“Per tutelare la salute, e l’economia, bisogna incrementare la vaccinazione. Se non bastasse il Green Pass andrebbe preso in considerazione l’obbligo” e il green pass va esteso a tutti i lavoratori “agli statali, alle forze dell’ordine e gradualmente a tutte le attività che prevedono assembramenti al chiuso”. Lo afferma – come riporta AdnKronos – Walter Ricciardi, professore ordinario di Igiene all’Università Cattolica e consulente del ministro della Salute Speranza. “La pandemia potrebbe durare anni o finire nel 2023. I Paesi del G20 sanno che per superarla devono collaborare e pensano a un piano per sospendere i brevetti dei vaccini e costruire gli impianti di produzione delle dosi nei Paesi svantaggiati”.

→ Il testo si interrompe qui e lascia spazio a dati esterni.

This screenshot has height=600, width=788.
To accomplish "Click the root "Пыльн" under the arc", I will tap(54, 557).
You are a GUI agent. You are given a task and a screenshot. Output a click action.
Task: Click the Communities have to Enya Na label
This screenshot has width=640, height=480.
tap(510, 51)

Il governo sta pensando di allargare l’uso della certificazione per i dipendenti statali, per i lavoratori nei luoghi dove è già richiesto, per gli autisti e i passeggeri dei mezzi pubblici. Le regole verranno discusse in una cabina di regia programmata per la prossima settimana. Atteso per il 6 settembre l’incontro tra sindacati e imprese per le regole sul luogo di lavoro.

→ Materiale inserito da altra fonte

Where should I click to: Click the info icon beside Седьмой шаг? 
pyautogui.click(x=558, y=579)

In un’intervista a ‘Il Messaggero’ il coordinatore del Comitato tecnico scientifico Franco Locatelli ha aggiunto: “Se si raggiungerà l’obiettivo del 90% di popolazione immunizzata, potremo pensare a riaprire tutto, a eliminare le limitazioni”. E il Green pass? Possibile eliminarlo come sta facendo la Danimarca? “Su questo sarei molto più cauto, so che c’è chi ritiene che il Green pass sia soltanto uno modo per incentivare la vaccinazione, ma io invece sono convinto che sia anche un importante strumento di salute pubblica”. Riguardo alla terza dose di vaccino, “non è per nulla scontato”, spiega Locatelli, che “sarà necessaria per tutta la popolazione”. In ogni caso, “se dovesse servire, l’Italia ha dosi sufficienti per i prossimi due anni per tutti i cittadini”.